What problem does this paper attempt to address?
The problem that this paper attempts to solve is **the classification problem in class - imbalanced datasets**, especially in the case where the number of minority - class samples is far less than that of majority - class samples, how to improve the performance of machine - learning models by generating synthetic minority - class samples. Specifically, the author proposes a data - augmentation technique based on the counterfactual method, called **Counterfactual Augmentation (CFA)**, to address this challenge.
### Problem Background
In many real - world applications, such as credit - card - fraud detection, medical diagnosis, text classification, etc., datasets usually have the problem of class imbalance. For example, in credit - card transactions, normal transactions are far more numerous than fraudulent ones. This imbalance can cause machine - learning models to perform poorly in predicting the minority class, and may even result in a falsely high accuracy rate (because the model mainly relies on correct predictions of the majority class), thus affecting the rule - induction ability of models such as decision trees.
### Solution
To solve this problem, existing methods include:
1. **Random Over - Sampling (ROS)**: Simply replicate minority - class samples.

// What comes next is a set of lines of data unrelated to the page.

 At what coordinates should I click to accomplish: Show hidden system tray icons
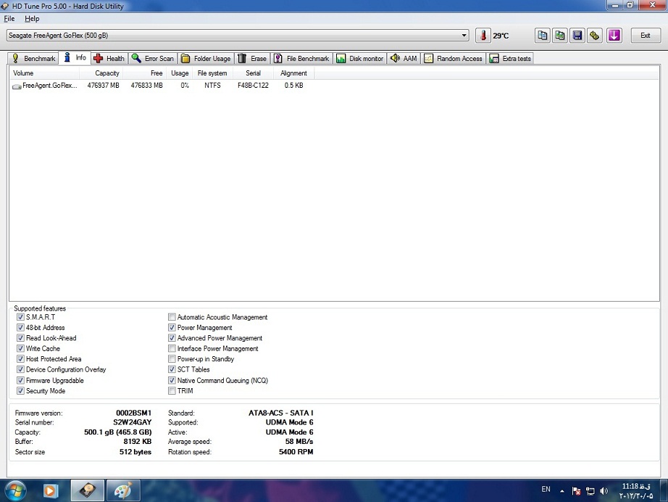pyautogui.click(x=563, y=490)

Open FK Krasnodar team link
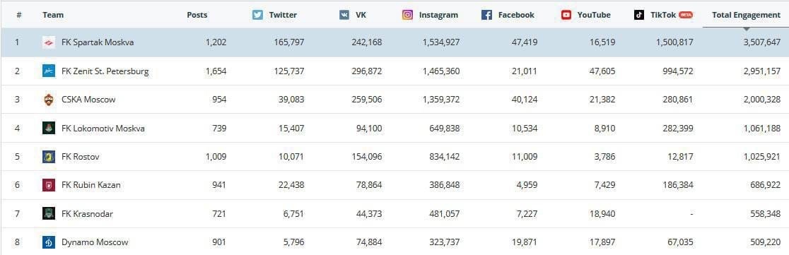87,214
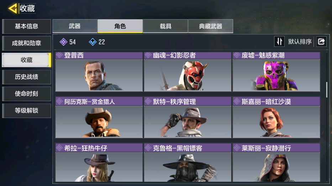Image resolution: width=332 pixels, height=186 pixels.
Task: Select the 角色 tab
Action: (x=120, y=26)
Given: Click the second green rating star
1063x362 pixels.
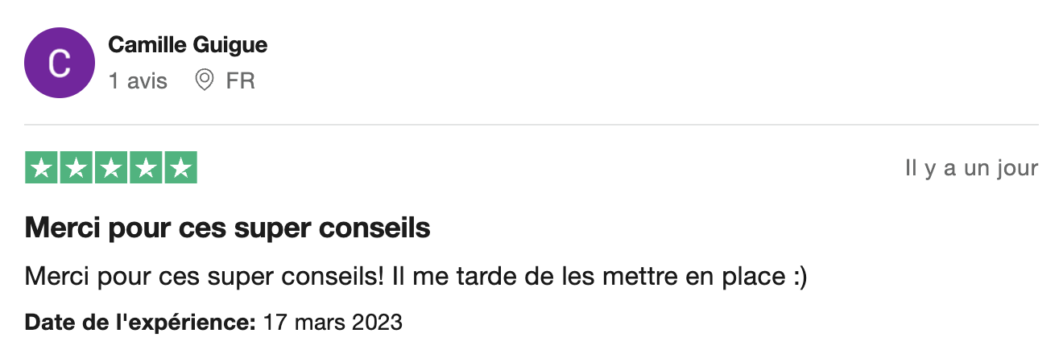Looking at the screenshot, I should 77,168.
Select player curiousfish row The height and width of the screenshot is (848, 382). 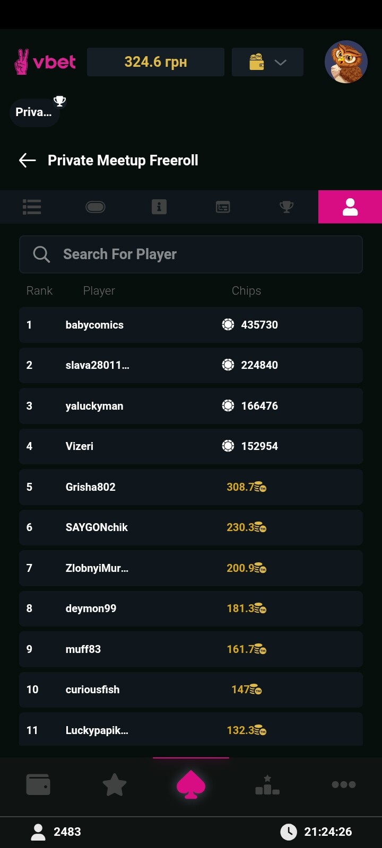coord(191,690)
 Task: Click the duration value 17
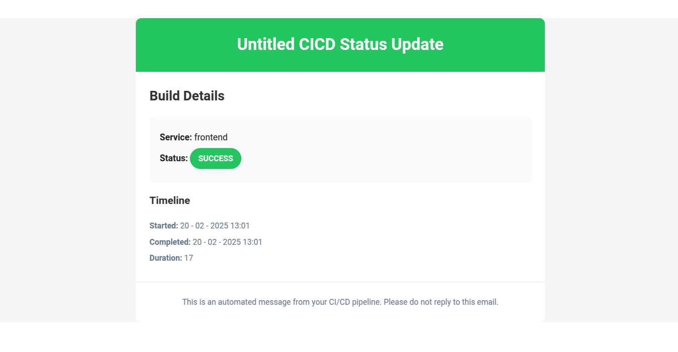(x=189, y=258)
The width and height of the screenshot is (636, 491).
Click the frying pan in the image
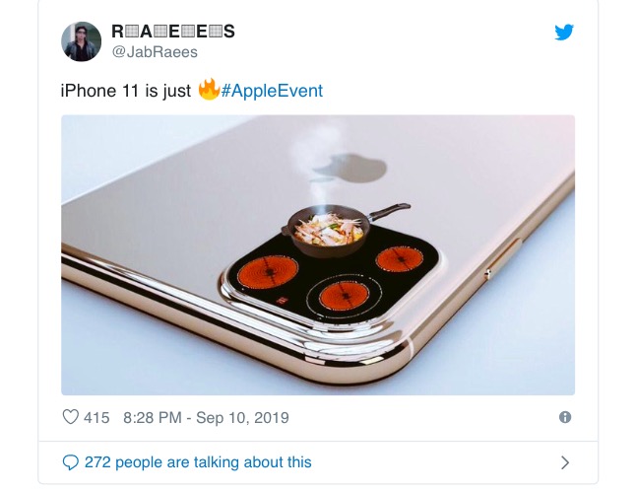click(x=336, y=231)
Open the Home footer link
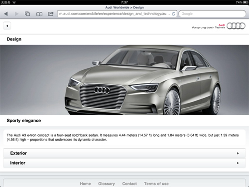This screenshot has width=249, height=187. click(85, 184)
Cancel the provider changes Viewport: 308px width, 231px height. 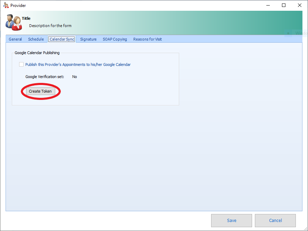275,220
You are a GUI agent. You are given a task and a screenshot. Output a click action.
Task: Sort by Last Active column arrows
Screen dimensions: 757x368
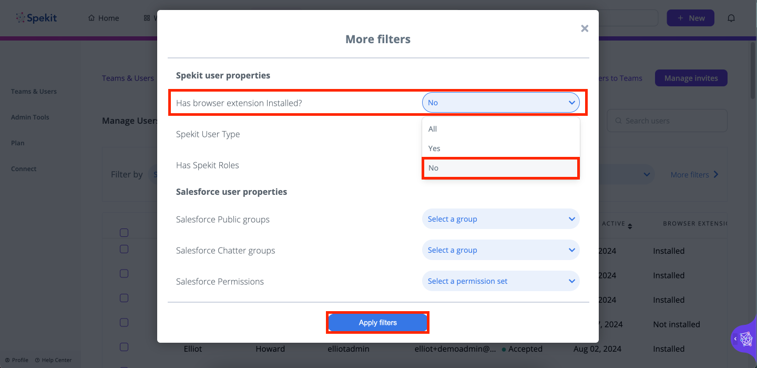[630, 226]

2. **Random Under - Sampling (RUS)**: Randomly delete majority - class samples.
3. **Synthetic Minority Over - sampling Technique (SMOTE)**: Generate new minority - class samples through interpolation.
However, these methods each have their own advantages and disadvantages. ROS may lead to over - fitting, RUS may lose important information, and although SMOTE avoids simple replication, it may introduce noise or generate samples outside the distribution.

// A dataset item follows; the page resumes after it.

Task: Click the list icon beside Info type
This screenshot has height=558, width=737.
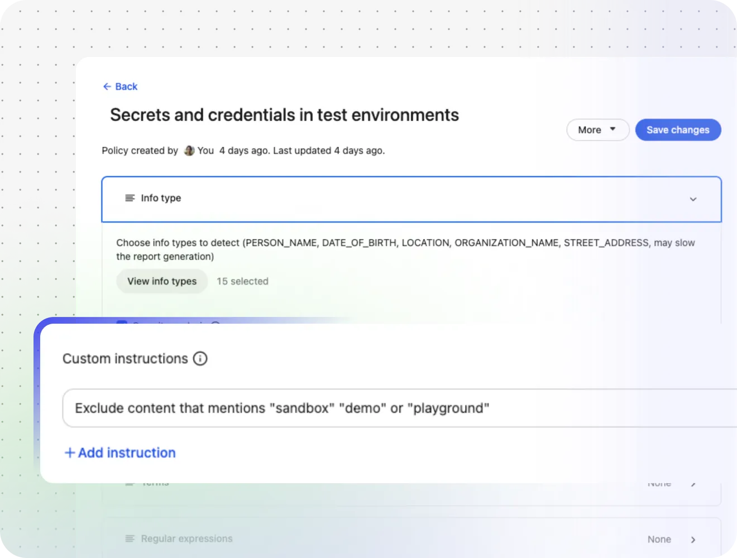Action: click(x=130, y=198)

### Innovations Proposed in the Paper
The author proposes a new method based on **counterfactual reasoning** - **Counterfactual Augmentation (CFA)**. The core idea of this method is to generate new minority - class samples using actual feature values rather than interpolation. Specifically, CFA works through the following steps:
1. **Finding Counterfactual Pairs**: Find a pair of instances in the dataset that are the same in most features but differ in key features, causing them to belong to different classes. For example, in a loan application, two applicants have the same conditions except for their incomes, one is approved for the loan and the other is rejected.
2. **Generating Synthetic Samples**: Based on these counterfactual pairs, generate new minority - class samples. The feature values of the new samples come from the actual values of existing instances, rather than being obtained through interpolation.
### Experimental Results
The paper verifies the effectiveness of CFA through multiple experiments. The experiments use four different classifiers and 25 datasets, and the results show that the synthetic samples generated by CFA can effectively improve the prediction performance of the minority class, and in many cases are superior to other over - sampling methods, such as SMOTE and its variants.
### Conclusion
CFA provides a novel and effective solution for solving the class - imbalance problem. By generating reasonable counterfactual samples, CFA not only improves the performance of the model, but also avoids the problems that traditional methods may bring, such as over - fitting or noise introduction. Future research can further explore the application of CFA in more fields and more complex datasets.